> TASK STATEMENT
Copy out every line of the records where the string "This" occurs.

> DATA EXTRACT
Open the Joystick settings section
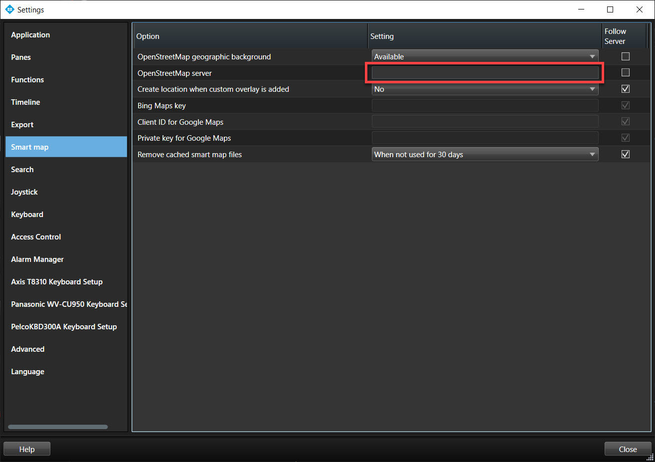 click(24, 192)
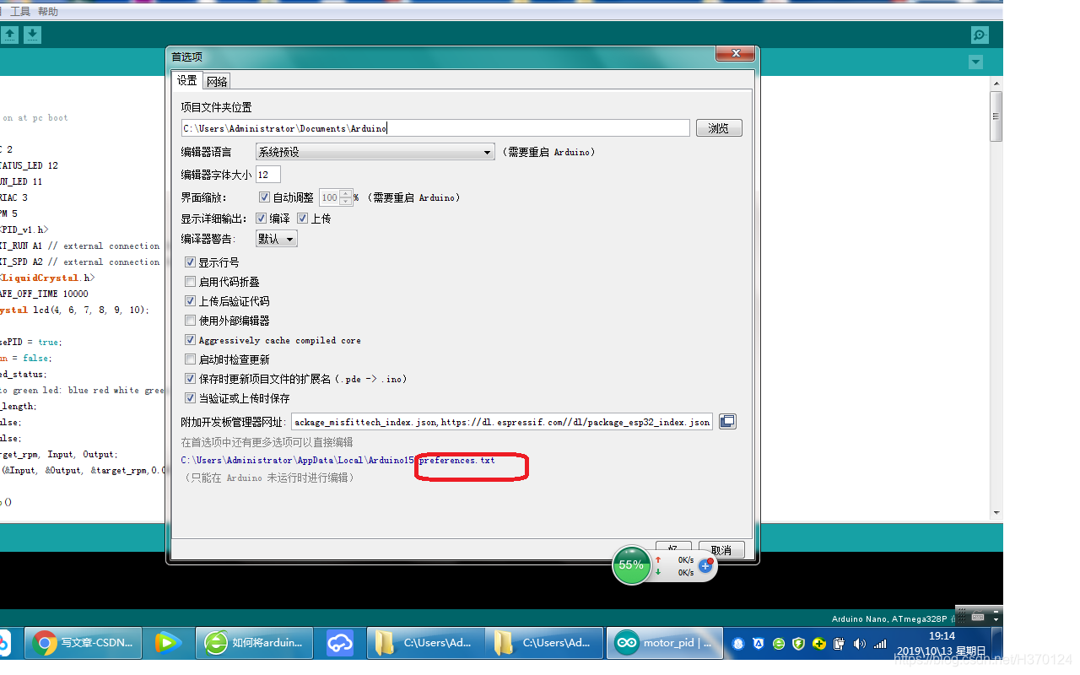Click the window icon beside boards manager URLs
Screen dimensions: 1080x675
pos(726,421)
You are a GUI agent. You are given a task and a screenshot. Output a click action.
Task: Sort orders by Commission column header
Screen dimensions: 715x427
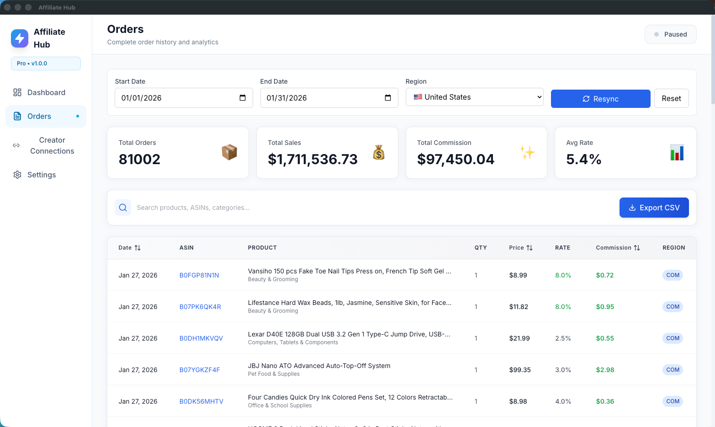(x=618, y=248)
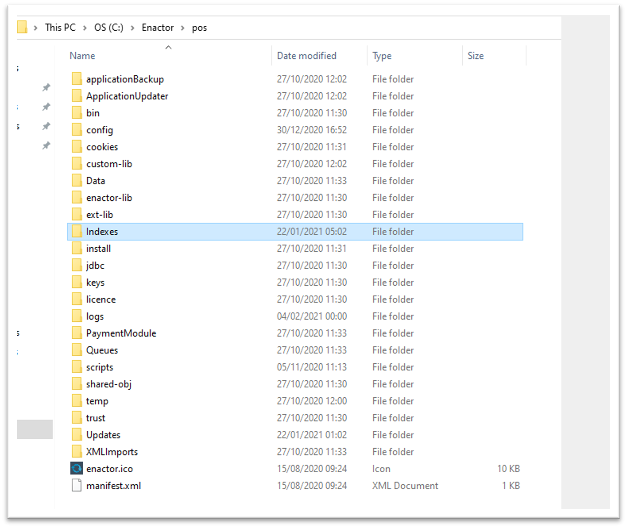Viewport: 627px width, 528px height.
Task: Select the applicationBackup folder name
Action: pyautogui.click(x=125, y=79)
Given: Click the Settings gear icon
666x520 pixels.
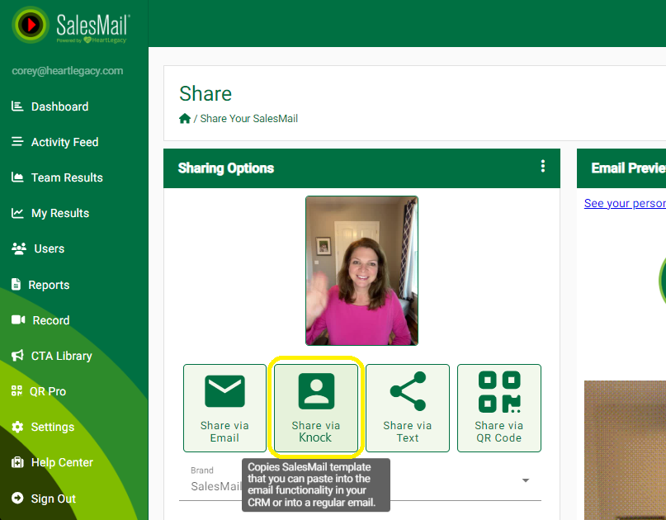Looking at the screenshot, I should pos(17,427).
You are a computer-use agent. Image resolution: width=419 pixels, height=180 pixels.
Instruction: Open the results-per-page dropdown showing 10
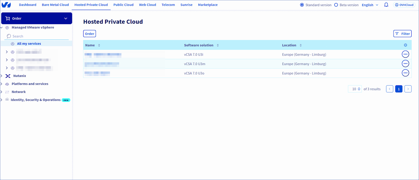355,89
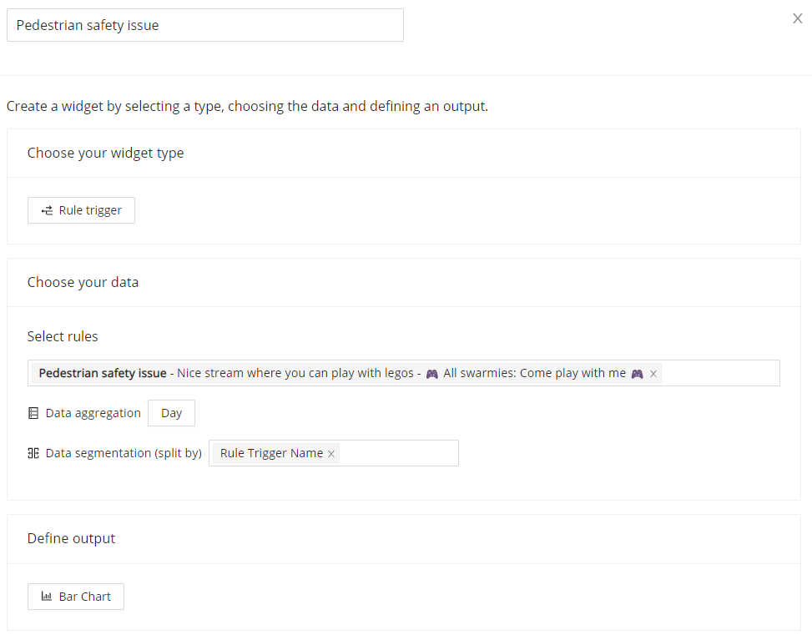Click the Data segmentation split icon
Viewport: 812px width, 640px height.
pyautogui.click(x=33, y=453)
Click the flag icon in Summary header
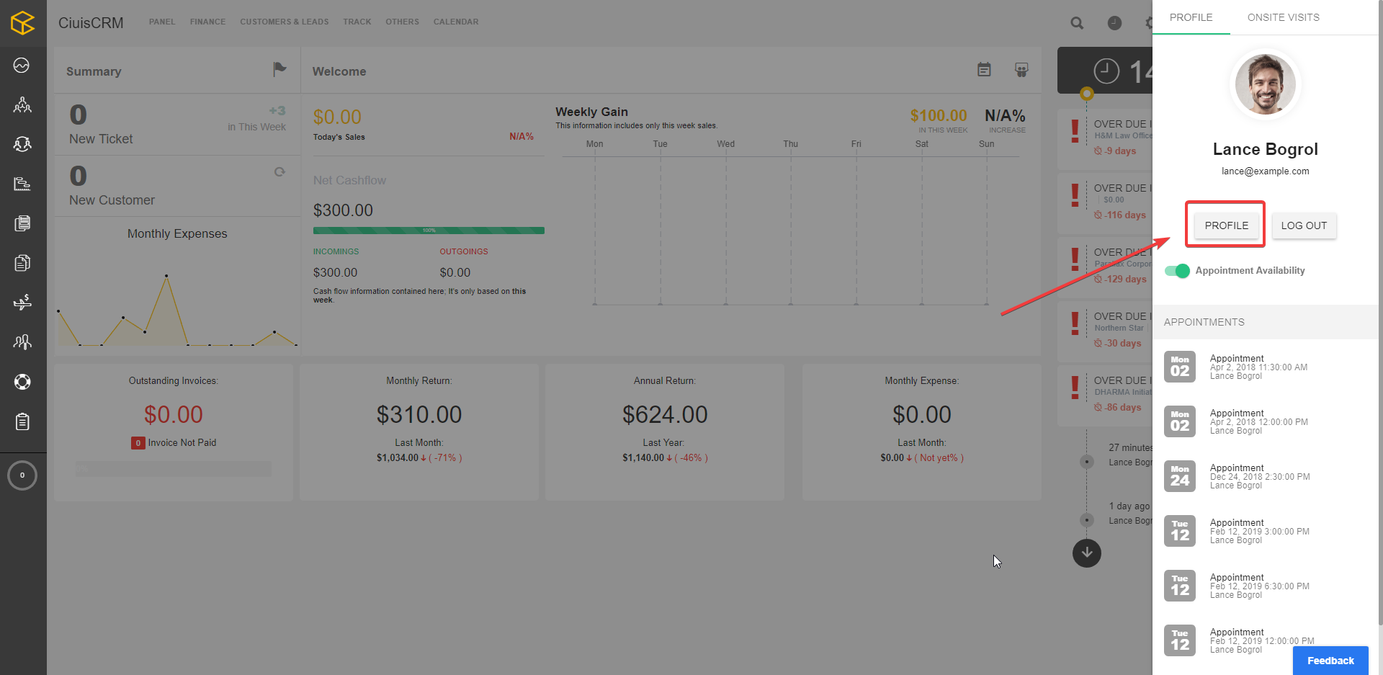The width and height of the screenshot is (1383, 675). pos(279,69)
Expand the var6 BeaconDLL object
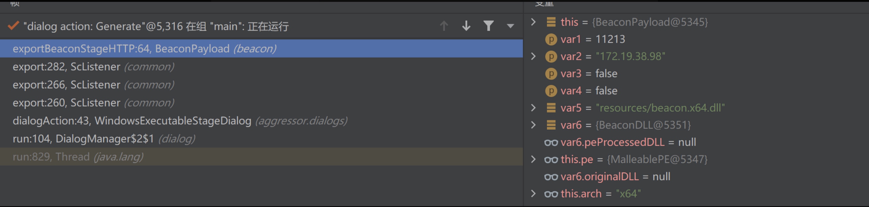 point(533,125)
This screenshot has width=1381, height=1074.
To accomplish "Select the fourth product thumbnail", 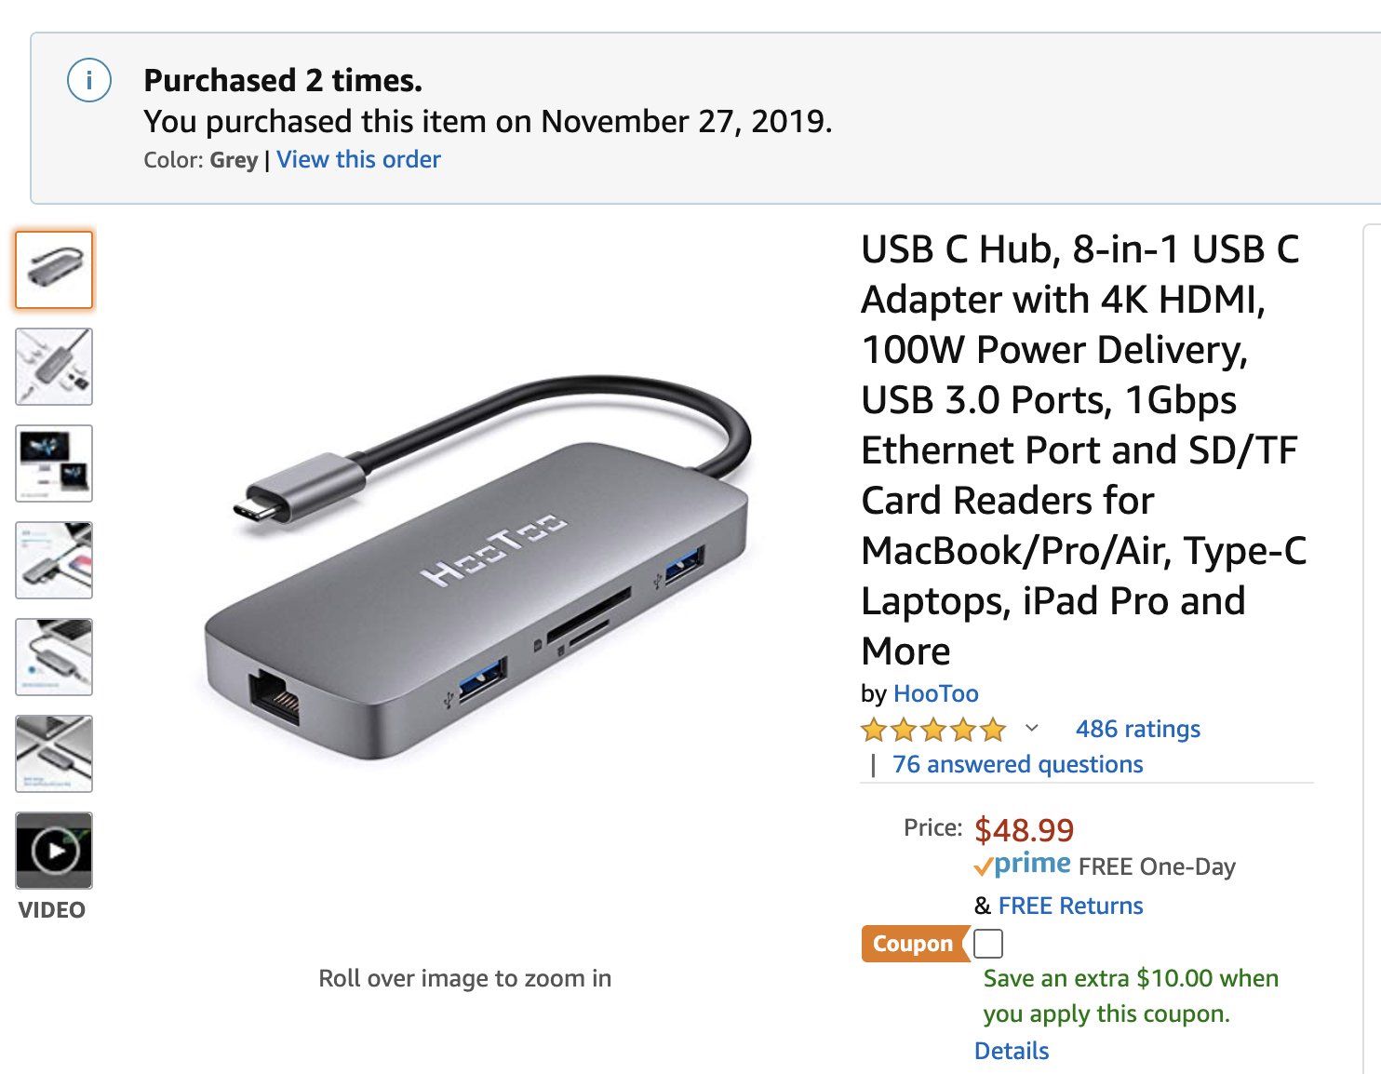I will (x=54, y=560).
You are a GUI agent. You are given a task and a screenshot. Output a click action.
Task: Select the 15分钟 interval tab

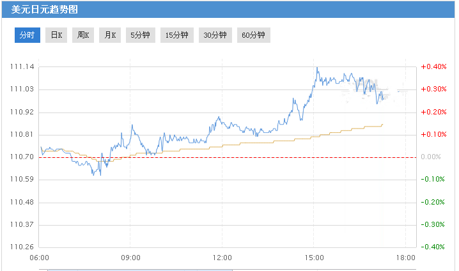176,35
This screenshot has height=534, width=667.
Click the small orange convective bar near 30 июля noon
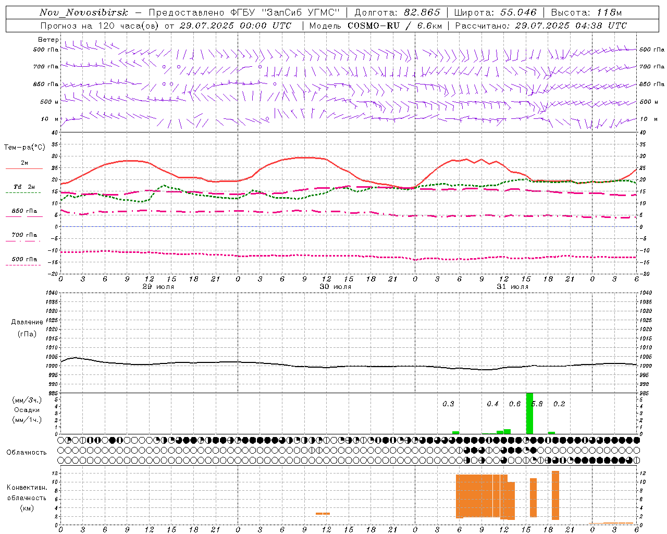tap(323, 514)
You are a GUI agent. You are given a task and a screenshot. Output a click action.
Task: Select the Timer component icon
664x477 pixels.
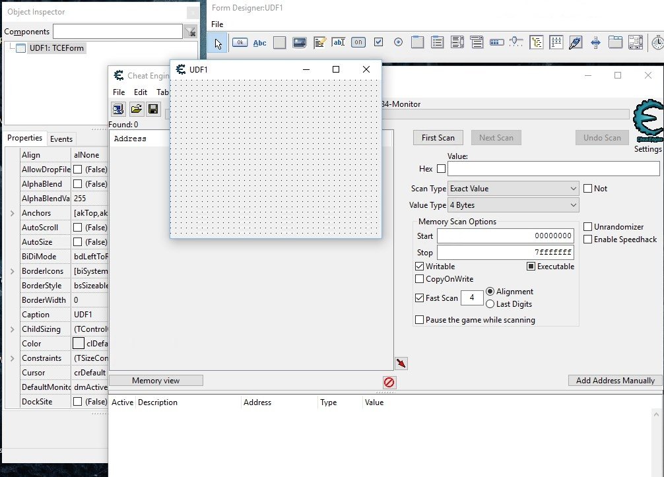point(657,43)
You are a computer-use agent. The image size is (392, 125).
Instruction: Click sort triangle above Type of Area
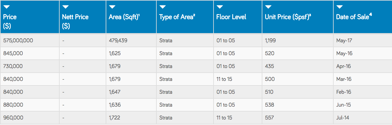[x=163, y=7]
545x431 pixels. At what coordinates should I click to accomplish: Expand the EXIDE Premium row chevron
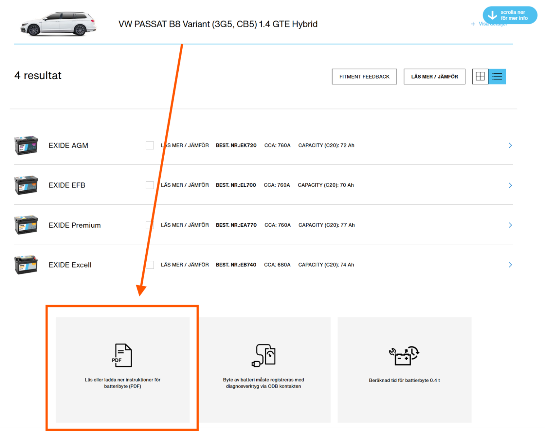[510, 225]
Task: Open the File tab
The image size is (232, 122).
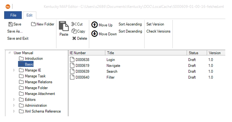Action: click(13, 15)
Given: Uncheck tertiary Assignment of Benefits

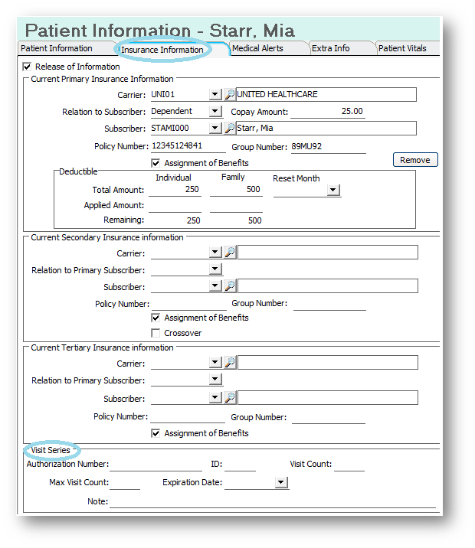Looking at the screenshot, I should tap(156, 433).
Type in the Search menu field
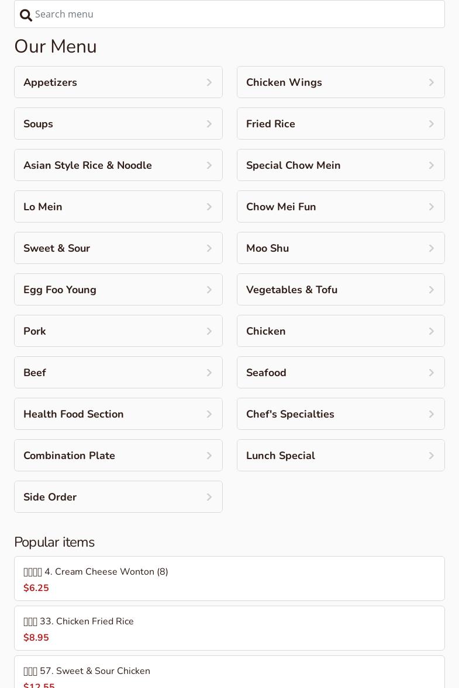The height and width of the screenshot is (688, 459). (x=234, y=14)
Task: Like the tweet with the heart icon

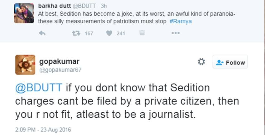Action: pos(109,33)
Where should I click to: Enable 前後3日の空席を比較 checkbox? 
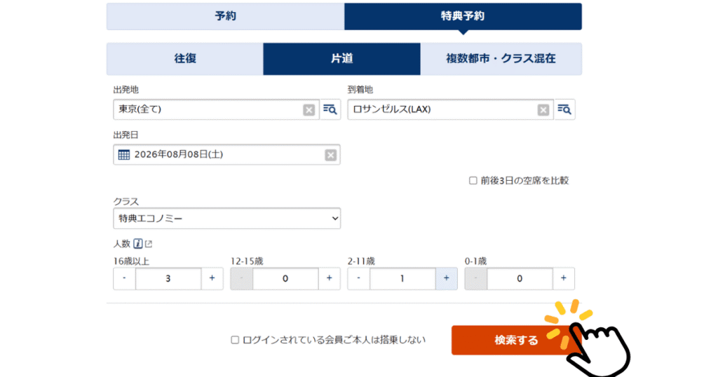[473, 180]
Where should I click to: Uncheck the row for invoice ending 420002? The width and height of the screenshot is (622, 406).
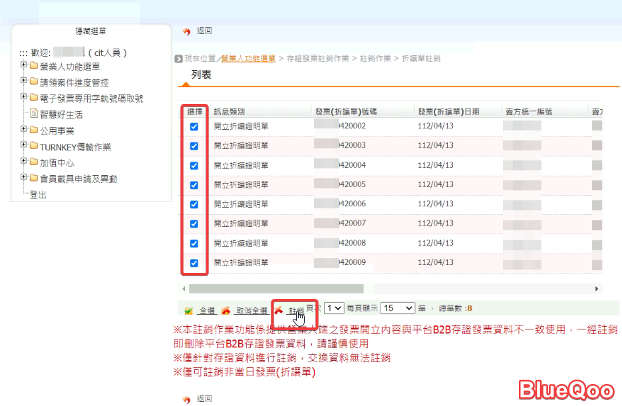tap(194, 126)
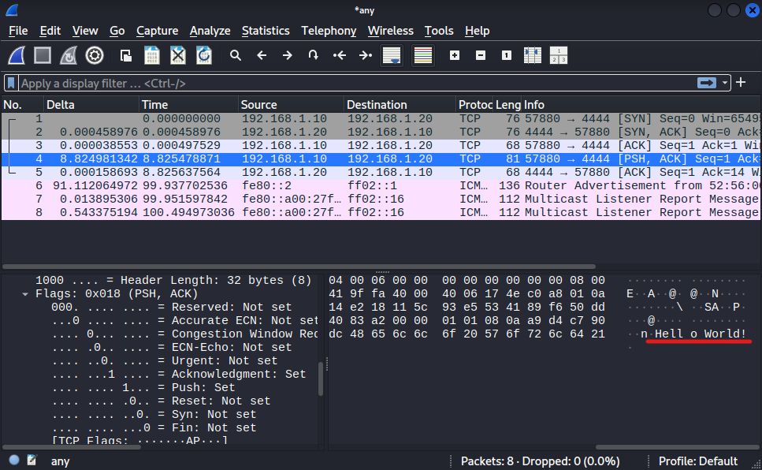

> ANSWER SECTION
This screenshot has width=1381, height=1074.
This screenshot has height=534, width=667.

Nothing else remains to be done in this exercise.